Scripture’s answer to the question, “How does one love God?” is, “by means of God graciously disclosing himself to a new heart” (Exod. 33:13–18; Deut. 30:6; Ezek. 11:19– 20; 36:26–27; Matt. 11:25–27; 1 John 4:19). This divine disclosure is often called the “presence of God” (Exod. 33:13–14). For the Old Testament people of God, the presence of God was particularly manifest at the Mercy Seat of the Ark of the Covenant in the Tabernacle and the Temple (Exod. 25:22; Ezek. 10:18). Moreover, with the coming of the Incarnate Son, God’s presence was especially manifest on earth (John 1:1–18).
The Upper Room Discourse (John 14–17) is partly given to explain how the disciples are to know the presence of God after Christ’s departure. After the ascension of Christ, the revealed presence of God would be known through union with Christ by the indwelling of the Spirit (John 6:56; 14:16–23; 17:23, 26; Gal. 2:20; Eph. 1:3; 3:16–19; Col. 1:27). The Spirit of God illuminates believers to know spiritual realities and to love them (Eph. 1:15–19). In other words, the basis of experiential communion is positional union with Christ.

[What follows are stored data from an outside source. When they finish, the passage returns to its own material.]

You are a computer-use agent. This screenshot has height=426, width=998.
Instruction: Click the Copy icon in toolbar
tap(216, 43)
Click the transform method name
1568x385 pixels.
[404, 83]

Union with Christ is the foundation of the Christian life, from which all spiritual blessings flow (Eph. 1:3). In the Pauline epistles, virtually every element of Christ’s work is connected in some way to union with Christ. Henry Scougal writes,
“True religion is a union of the soul with God, a real participation of the Divine nature, the very image of God drawn upon the soul, or, in the apostle’s phrase, ‘it is Christ formed within us’. Briefly, I know not how the nature of religion can be more fully expressed, than by calling it a Divine life”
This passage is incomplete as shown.